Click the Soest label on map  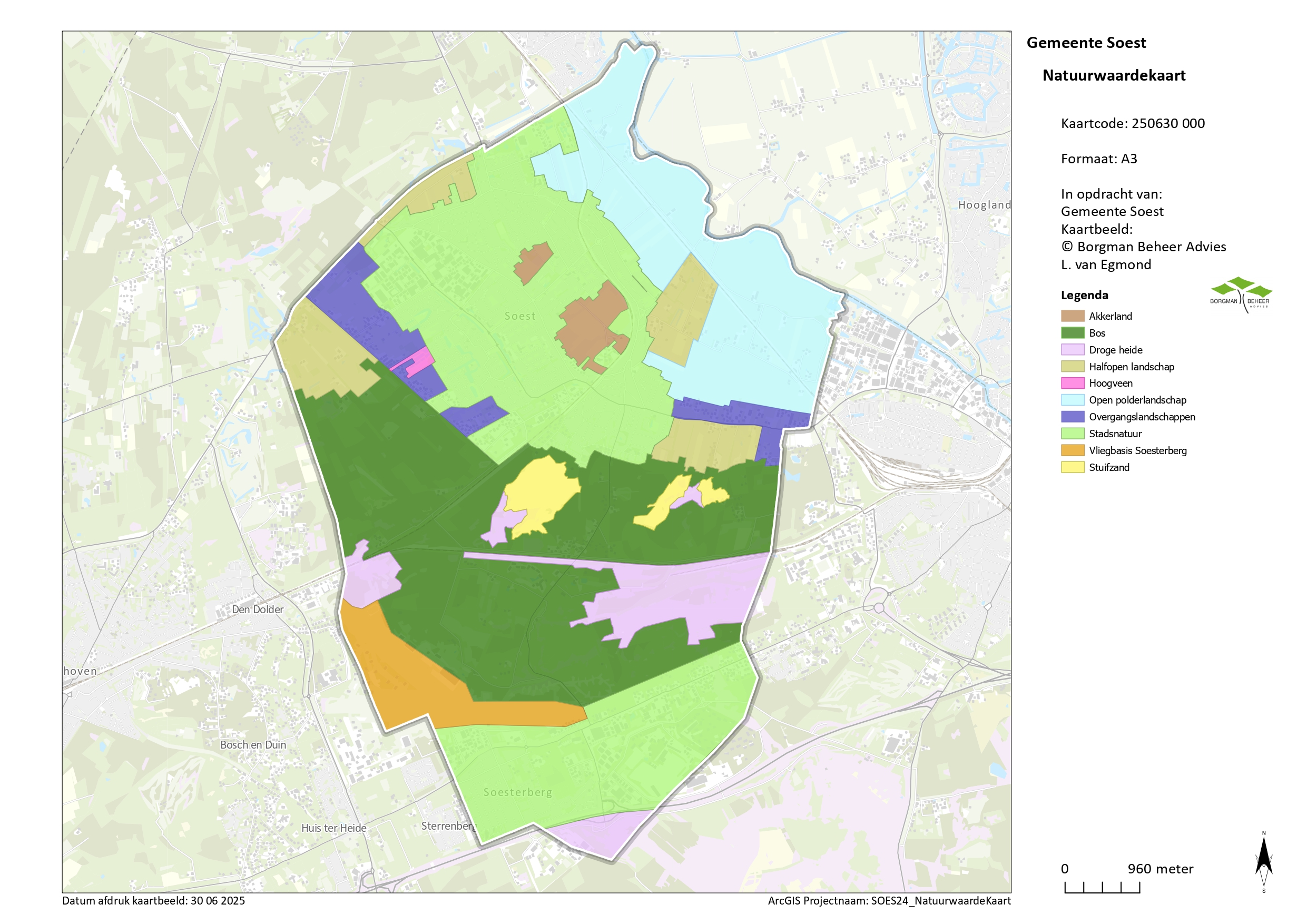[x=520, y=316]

──────

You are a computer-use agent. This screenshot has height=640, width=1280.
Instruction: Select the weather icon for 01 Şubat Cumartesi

──────

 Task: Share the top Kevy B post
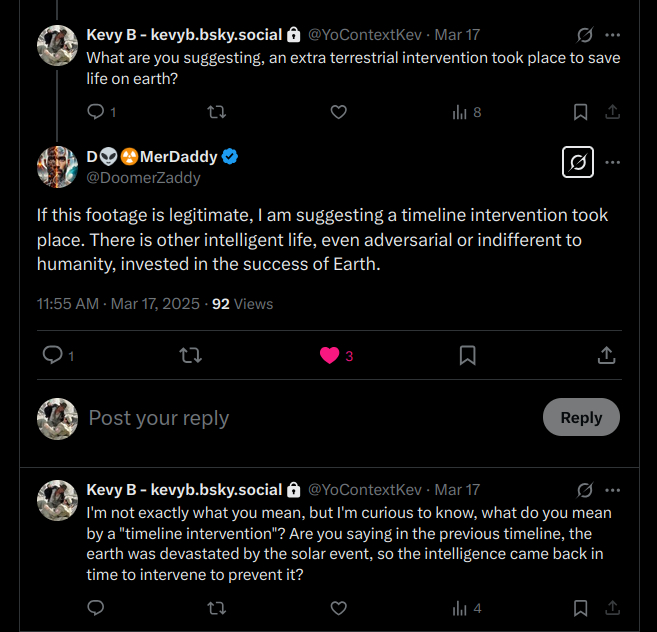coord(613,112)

──────

Express the material as a JSON list of strings, starting with the line containing "You are a computer-use" and going on through the line containing "Instruction: Select the", both included. Make each line its own string and leave out blank lines.

(EXERCISE ANSWER):
[
  "You are a computer-use agent. This screenshot has height=640, width=1280.",
  "Instruction: Select the weather icon for 01 Şubat Cumartesi"
]